Im więcej się słucha, tym jeszcze bardziej się podoba.
Super klimat się tu wytworzył, wokal mistrzostwo.
|
A mi się podoba. Wersja jest bardzo transowa. Dobrze słychać sekcję rytmiczną. James w bardzo dobrej formie, choć w US chyba też maja zakaz dla barberów ;-).
Chętnie posłuchałbym całej AJFA w takiej aranżacji
|
Też mi nie podchodzi ta wersja, w przeciwieństwie do Disposable Heroes czy AWMH, które nawet lepiej mi się słucha od oryginałów (z naciskiem na awhm). Tutaj w przypadku Blackened jak dla mnie wyszło na odwrót. Ale i tak fajowo, że nagrali coś takiego :)
|
Nie porwala mnie ta wersja, szczerze mowiac :)
W glownym riffie James zamienil dzwiek A# na B na potrzeby "weselszej" wersji aranzu ;)
|
Zajebiaszcze! Akustycznie grają masakrycznie dobrze. Wszystko inaczej jak w all within my hands. Mega szacun, że Wam się chce takie tematy ruszać. Czyżby numer na kolejny koncert AWMH
|
Nie wiem co w tym takiego fajnego. Obejrzałem do refrenu i wyłączyłem. A Het znowu zapuszcza kopyr.
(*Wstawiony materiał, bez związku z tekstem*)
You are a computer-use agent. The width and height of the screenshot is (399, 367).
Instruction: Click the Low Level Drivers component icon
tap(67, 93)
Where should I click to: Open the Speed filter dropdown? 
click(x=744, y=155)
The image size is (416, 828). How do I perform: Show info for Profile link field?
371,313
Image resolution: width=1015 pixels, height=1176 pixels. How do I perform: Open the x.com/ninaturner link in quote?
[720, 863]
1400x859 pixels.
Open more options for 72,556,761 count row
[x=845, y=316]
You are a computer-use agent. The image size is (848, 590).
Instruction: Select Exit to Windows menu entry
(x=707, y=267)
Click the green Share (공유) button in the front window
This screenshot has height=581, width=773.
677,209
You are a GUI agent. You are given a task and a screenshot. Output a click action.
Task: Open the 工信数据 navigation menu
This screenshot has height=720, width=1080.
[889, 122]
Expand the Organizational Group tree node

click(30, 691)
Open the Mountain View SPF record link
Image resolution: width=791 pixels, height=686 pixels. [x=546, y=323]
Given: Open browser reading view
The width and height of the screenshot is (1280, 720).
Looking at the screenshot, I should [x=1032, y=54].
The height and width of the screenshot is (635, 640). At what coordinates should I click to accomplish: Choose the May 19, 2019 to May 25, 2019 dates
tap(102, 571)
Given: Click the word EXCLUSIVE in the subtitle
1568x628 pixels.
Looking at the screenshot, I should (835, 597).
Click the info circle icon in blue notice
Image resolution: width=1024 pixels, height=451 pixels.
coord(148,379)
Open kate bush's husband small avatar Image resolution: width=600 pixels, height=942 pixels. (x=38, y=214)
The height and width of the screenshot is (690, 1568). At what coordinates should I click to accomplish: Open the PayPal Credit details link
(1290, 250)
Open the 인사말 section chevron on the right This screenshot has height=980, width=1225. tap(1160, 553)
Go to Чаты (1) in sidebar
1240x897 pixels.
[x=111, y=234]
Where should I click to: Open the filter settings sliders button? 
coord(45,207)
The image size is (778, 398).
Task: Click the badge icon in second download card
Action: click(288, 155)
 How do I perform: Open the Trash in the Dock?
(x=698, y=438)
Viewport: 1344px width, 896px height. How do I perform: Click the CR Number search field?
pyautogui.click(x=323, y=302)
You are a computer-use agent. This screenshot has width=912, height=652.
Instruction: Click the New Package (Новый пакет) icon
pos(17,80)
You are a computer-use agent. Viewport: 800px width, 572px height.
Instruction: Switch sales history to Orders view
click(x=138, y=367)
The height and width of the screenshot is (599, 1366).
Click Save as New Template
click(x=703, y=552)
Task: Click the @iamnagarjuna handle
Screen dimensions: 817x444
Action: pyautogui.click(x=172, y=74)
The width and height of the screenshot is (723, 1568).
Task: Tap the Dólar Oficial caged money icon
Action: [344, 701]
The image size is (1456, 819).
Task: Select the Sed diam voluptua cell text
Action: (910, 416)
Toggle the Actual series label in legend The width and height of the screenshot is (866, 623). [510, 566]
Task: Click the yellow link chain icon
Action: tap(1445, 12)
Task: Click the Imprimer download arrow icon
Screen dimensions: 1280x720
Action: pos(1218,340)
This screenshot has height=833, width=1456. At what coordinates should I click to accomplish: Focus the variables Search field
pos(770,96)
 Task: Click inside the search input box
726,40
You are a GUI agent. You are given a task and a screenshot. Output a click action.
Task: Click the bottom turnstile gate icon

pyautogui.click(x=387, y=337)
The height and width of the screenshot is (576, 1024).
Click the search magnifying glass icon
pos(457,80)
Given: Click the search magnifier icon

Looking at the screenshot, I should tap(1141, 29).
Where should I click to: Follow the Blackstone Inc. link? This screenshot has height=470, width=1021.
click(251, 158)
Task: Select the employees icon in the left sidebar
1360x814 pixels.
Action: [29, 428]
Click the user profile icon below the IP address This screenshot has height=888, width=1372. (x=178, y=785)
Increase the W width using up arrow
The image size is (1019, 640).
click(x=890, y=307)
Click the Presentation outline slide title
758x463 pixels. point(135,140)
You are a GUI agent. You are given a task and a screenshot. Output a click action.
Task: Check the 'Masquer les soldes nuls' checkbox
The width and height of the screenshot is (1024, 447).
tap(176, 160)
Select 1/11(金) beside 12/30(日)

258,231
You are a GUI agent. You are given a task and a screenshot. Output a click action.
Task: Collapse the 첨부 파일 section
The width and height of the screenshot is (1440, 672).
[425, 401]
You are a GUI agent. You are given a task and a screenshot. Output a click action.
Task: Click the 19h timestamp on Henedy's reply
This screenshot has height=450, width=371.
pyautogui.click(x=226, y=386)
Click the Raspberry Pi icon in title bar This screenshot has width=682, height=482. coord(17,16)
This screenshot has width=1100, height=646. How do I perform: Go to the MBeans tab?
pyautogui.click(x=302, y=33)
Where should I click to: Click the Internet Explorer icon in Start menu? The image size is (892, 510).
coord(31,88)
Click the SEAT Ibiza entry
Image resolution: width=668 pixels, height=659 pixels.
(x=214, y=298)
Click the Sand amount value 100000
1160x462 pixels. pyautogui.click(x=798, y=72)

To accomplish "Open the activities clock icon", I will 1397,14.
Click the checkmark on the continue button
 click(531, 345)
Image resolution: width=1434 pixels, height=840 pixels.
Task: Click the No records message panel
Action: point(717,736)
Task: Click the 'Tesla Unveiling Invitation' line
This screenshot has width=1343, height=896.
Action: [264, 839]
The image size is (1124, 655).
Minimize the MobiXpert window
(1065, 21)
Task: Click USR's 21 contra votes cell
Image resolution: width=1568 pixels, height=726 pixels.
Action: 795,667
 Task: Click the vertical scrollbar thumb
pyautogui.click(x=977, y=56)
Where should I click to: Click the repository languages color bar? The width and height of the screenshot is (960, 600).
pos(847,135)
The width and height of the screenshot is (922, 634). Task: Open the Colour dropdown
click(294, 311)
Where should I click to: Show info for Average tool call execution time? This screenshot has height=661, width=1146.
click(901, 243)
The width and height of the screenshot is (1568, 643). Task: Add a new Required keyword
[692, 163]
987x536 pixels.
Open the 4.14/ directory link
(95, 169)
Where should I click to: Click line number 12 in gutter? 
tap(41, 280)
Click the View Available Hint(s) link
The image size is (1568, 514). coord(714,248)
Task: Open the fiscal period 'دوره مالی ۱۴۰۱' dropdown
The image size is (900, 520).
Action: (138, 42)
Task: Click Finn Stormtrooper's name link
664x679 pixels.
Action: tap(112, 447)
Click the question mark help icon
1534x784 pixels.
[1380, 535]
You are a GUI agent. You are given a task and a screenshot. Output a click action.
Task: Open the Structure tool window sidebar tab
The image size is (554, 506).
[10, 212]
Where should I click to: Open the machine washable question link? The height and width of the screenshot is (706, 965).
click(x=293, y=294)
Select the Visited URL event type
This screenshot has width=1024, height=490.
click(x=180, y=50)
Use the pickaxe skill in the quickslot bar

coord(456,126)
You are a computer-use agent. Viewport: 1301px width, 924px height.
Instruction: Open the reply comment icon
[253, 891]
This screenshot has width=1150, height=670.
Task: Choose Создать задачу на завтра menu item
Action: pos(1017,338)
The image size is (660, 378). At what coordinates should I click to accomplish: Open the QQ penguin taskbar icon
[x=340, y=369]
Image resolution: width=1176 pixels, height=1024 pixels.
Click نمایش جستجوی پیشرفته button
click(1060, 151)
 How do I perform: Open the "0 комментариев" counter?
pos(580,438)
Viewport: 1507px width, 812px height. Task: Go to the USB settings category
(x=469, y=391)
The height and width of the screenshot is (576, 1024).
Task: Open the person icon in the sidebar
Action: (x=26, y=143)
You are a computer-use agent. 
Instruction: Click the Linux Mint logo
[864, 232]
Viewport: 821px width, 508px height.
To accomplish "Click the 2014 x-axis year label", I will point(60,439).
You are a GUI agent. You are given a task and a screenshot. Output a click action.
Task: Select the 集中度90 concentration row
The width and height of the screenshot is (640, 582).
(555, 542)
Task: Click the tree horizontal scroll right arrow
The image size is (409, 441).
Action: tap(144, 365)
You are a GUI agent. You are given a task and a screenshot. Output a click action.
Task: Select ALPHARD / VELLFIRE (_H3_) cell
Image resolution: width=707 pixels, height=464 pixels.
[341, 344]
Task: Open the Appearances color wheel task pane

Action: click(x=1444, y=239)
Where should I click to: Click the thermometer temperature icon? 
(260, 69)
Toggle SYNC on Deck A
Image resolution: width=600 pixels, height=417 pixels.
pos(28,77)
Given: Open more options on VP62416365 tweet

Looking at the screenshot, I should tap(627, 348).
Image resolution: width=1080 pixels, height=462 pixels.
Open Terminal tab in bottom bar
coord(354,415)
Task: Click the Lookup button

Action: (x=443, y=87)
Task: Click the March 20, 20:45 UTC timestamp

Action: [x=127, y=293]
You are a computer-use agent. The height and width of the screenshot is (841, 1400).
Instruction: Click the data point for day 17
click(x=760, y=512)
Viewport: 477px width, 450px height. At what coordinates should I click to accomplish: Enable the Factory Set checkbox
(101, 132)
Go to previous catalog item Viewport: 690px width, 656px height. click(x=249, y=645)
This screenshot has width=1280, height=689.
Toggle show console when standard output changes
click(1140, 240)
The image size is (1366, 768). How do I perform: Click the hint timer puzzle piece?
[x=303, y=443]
Ehh
|
Piękne :) Nie spodziewałem się
|
Taka bomba od panów na dobranoc :D Solo Kirka nawet całkiem całkiem, frygijskim klimatem mocno zalatuje, w stylu Wherever I May Roam.
|
Hehe, też właśnie obejrzałem :D
|
O rzesz ja pierdolę! Co to się stanęło??? Szykuje się człowiek do spania, a tu ostatnie powiadomienie z YouTube i taki wał, a nie spanie.